Recognizing the Signs of High Blood Sugar
 
Stay healthy by learning how to recognise the signs of high blood sugar.

Recognizing the Signs of High Blood Sugar

By Amisha Ahuja

Ignorance may be bliss, but not when it comes to your health. Many of us ignore what our bodies are subtly telling us only to be surprised during routine health check-ups when the diagnosis reads diabetes!

You may diligently track your blood sugar and note when it is low, but how often do you check yourself for signs of high blood sugar, also called hyperglycaemia? Do you know its consequences? Read on to know more about hyperglycaemia and why it happens, and how to lower blood sugar levels when you need to.

What Causes High Blood Sugar?

The pancreas produces insulin, a hormone that regulates blood sugar and helps the body utilise it properly. When insulin production decreases or the cells develop resistance to its action (as is the case with type 2 diabetes) or the insulin production stops altogether (type 1 diabetes), the blood sugar level rises.

If you have diabetes and are already on medication or insulin therapy, you may still have high blood sugar. This can happen for several different reasons:

  • The insulin you're taking is insufficient for your body's requirements.
  • Your body isn't producing adequate insulin in response to your diabetes medications.
  • Your body has become less sensitive to insulin.
  • You've eaten more food than you'd planned, or you've eaten foods with high glycemic index that have caused your blood sugar to spike..
  • You've exercised less than usual and your body hasn't used up as much glucose as it usually does.
  • You have stress from an illness, such as a cold or the flu, or from an emotional cause like a family conflict.

Why Does Hyperglycaemia Need to Be Treated?

Whether you sense its symptoms or not, high blood sugar causes a lot of complications. Consistently high blood sugar has been linked with heart disease, kidney disease, diabetic foot disease and diabetic eye disease. It can also cause a life-threatening condition called diabetic ketoacidosis, which can which can lead to diabetic coma and requires emergency treatment.

Signs of High Blood Sugar

Initially, high blood sugar can cause the following symptoms:

  • Increased thirst
  • Frequent urination
  • Headache
  • Fatigue
  • Dry mouth and/or skin
  • Blurred vision
  • Small cuts or wounds that do not heal or that are slow to heal
  • Frequent infections
  • Unexplained weight loss

When your blood sugar levels been high for quite some time, the body also starts sending out more warning signs because of the build-up of ketones, chemicals created by the body to break down fat to use for energy when there isn't enough glucose available.

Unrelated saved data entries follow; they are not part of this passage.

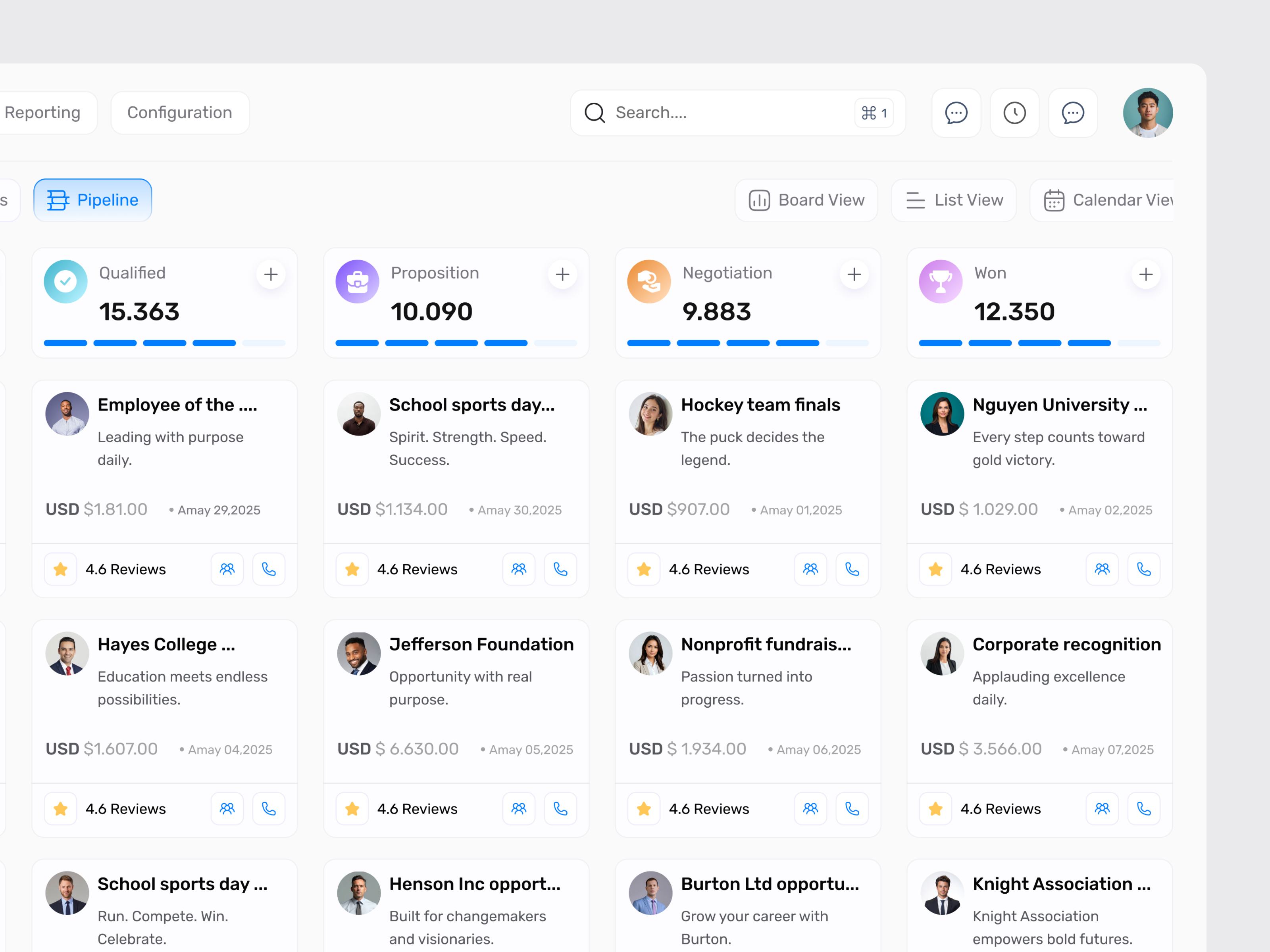Open 4.6 Reviews on Nguyen University card

[x=1001, y=569]
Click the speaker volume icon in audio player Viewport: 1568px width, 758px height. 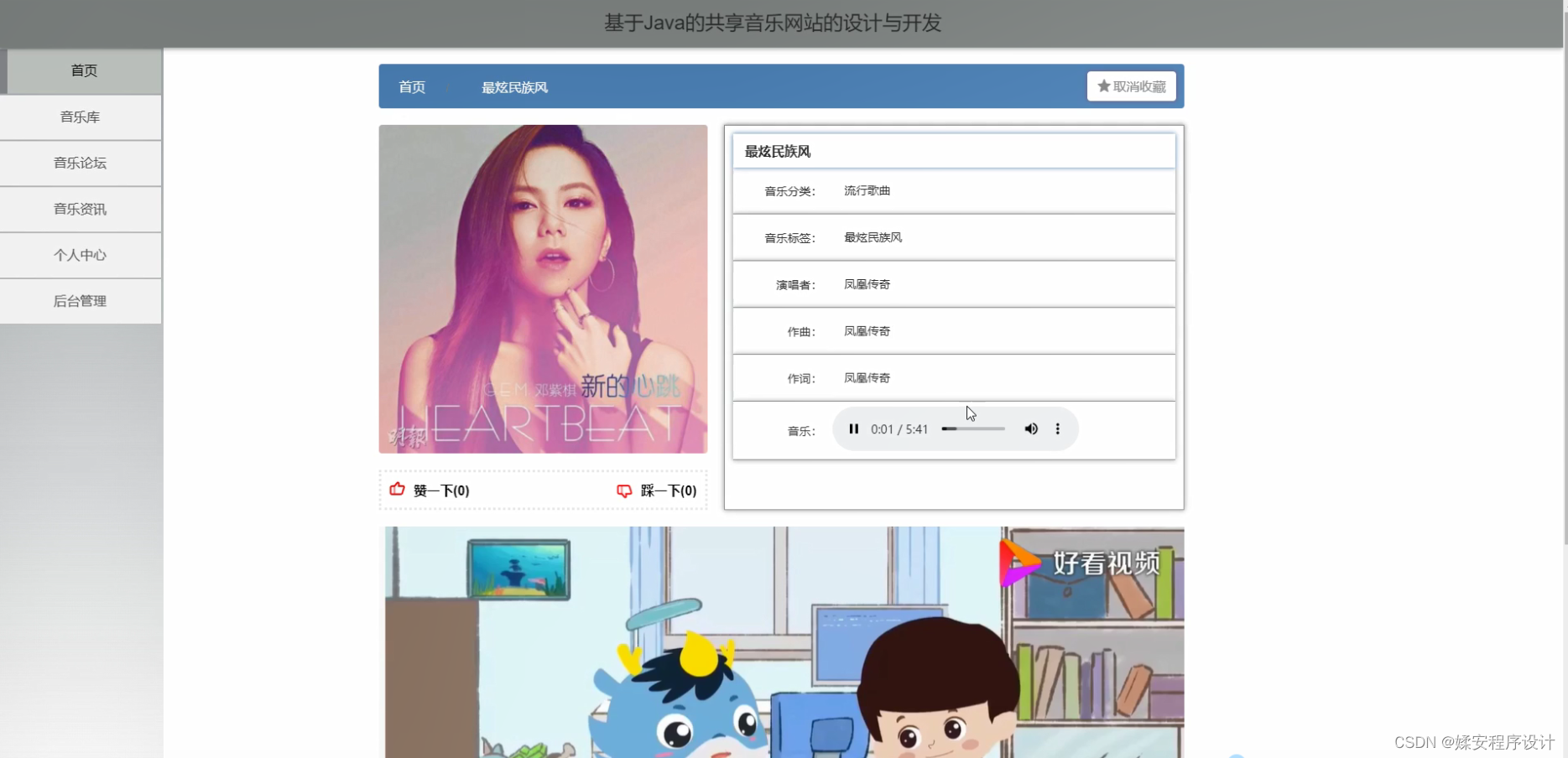click(x=1030, y=428)
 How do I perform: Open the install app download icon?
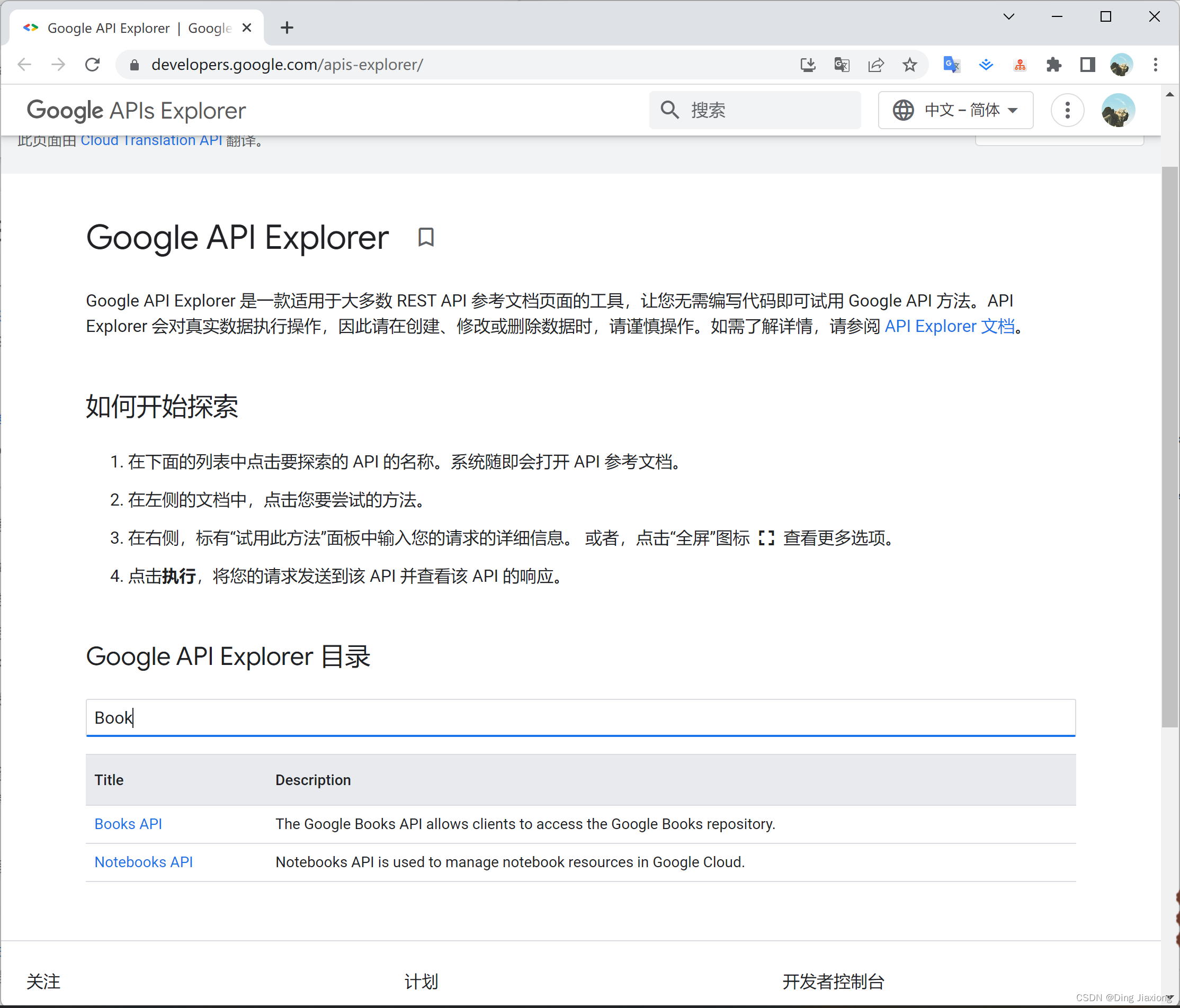(x=808, y=65)
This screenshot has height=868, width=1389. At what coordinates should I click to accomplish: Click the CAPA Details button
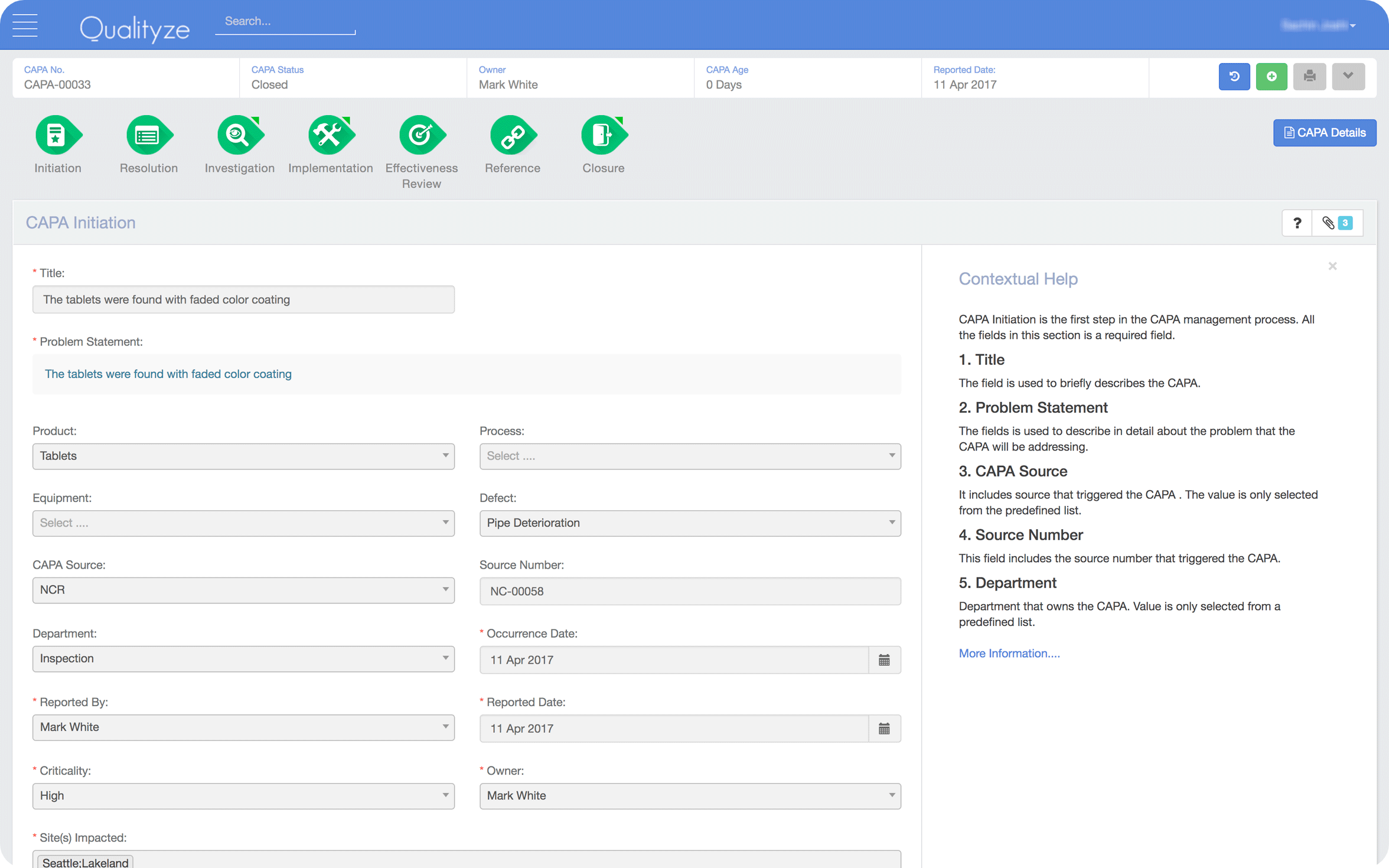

This can cause:

  • Fruity-smelling breath
  • Dry mouth
  • Nausea and vomiting
  • Shortness of breath
  • Abdominal pain
  • Weakness
  • Confusion
  • Coma

Talk to your doctor if you experience any of these symptoms, even if you think it might be nothing.

How to Lower Blood Sugar Levels

Make sure that you understand your doctor's instructions about how to handle the highs and lows of your blood sugar levels. When your blood sugar is high, you may need to adjust your insulin doses.

Exercise can also help lower blood sugar, but it can cause more trouble if you have ketones in your body. If your blood glucose is over 240 mg/dl, check your urine for ketones. If you notice ketones in your urine, reach out to your doctor and avoid exercising.

Preventing Hyperglycaemia

Sticking to your medications and maintaining a healthy lifestyle are the best gifts you can give yourself if you have diabetes. Being aware of the warning signs and symptoms and detecting them swiftly go a long way in preventing the worst.

Know your blood glucose levels to manage your diabetes. Ask your doctor how often you need to check your blood sugar levels and what tests you need to undertake to check them. According to the American Diabetes Association, the blood glucose levels for most non-pregnant adults should be:

  • Fasting: 80-130 mg/dl
  • Postprandial (two hours after a complete meal): <180 mg/dl

Target numbers depend upon the individual, however, your doctor may recommend different numbers for you.

Being consistent with your diet and exercise is important in avoiding any fluctuations in your blood sugar levels. Identify the patterns to know which foods spike your blood sugar levels. Some foods have higher sugar content than others; avoid foods with a high glycaemic index and switch to those with a medium or low glycaemic index. While you don't need to completely avoid your favourite foods, it is nonetheless best to limit your portion sizes.

Knowledge is the key to optimal diabetes management. Keep yourself updated by talking to your doctor and diabetes counsellor. Diabetes support groups can also help you understand the whys and hows so you can best manage your diabetes.

Disclaimer: This publication/article/editorial is meant for awareness/educational purposes and does not constitute or imply an endorsement, sponsorship or recommendation of any Products. Please consult your doctor/healthcare practitioner before starting any diet, medication or exercise.